Segment Start: INFORMATION SHOWN
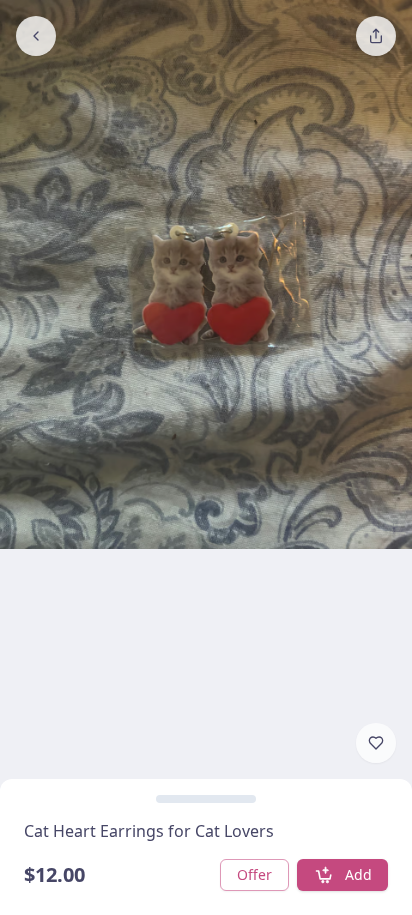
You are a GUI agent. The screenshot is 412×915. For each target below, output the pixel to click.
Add (358, 874)
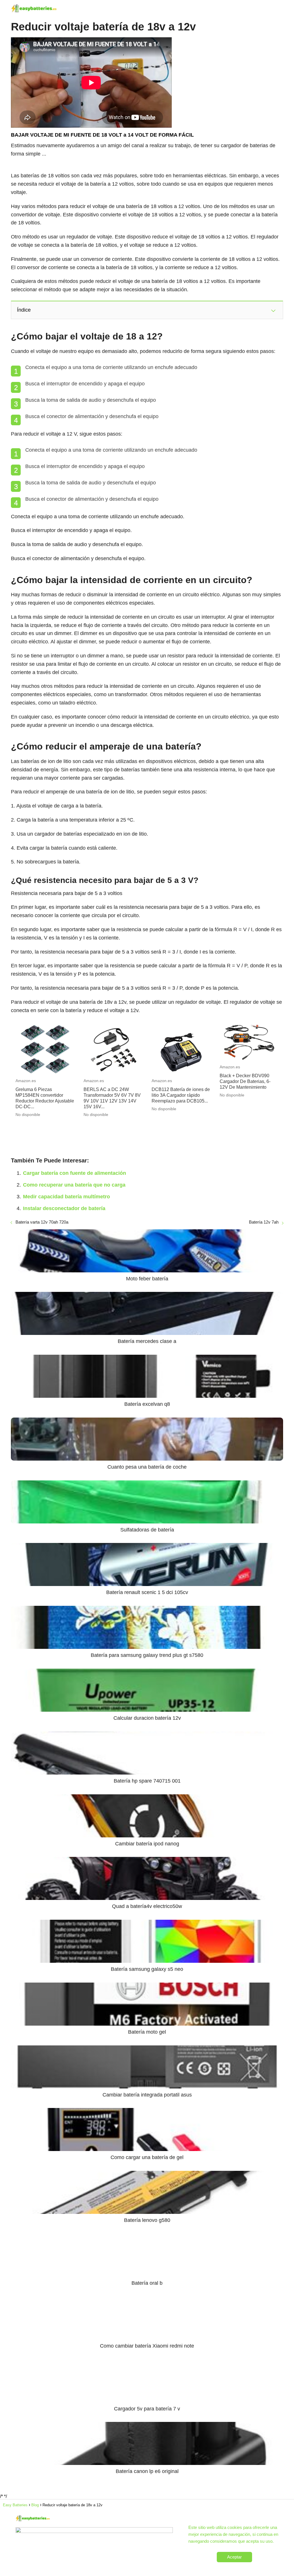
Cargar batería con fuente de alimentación (74, 1173)
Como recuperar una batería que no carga (74, 1185)
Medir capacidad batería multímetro (66, 1196)
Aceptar (234, 2556)
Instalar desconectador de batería (64, 1208)
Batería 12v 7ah (263, 1222)
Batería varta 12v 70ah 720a (42, 1222)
Segment End: INFORMATION SHOWN
Output a precise copy of the entries, leaving the images out.

▶ [RESULT]
You are a GUI agent. The screenshot is 412×915. For each target below, output the pixel to click.
Add (358, 874)
Cargar batería con fuente de alimentación (74, 1173)
Como recuperar una batería que no carga (74, 1185)
Medir capacidad batería multímetro (66, 1196)
Aceptar (234, 2556)
Instalar desconectador de batería (64, 1208)
Batería 12v 7ah (263, 1222)
Batería varta 12v 70ah 720a (42, 1222)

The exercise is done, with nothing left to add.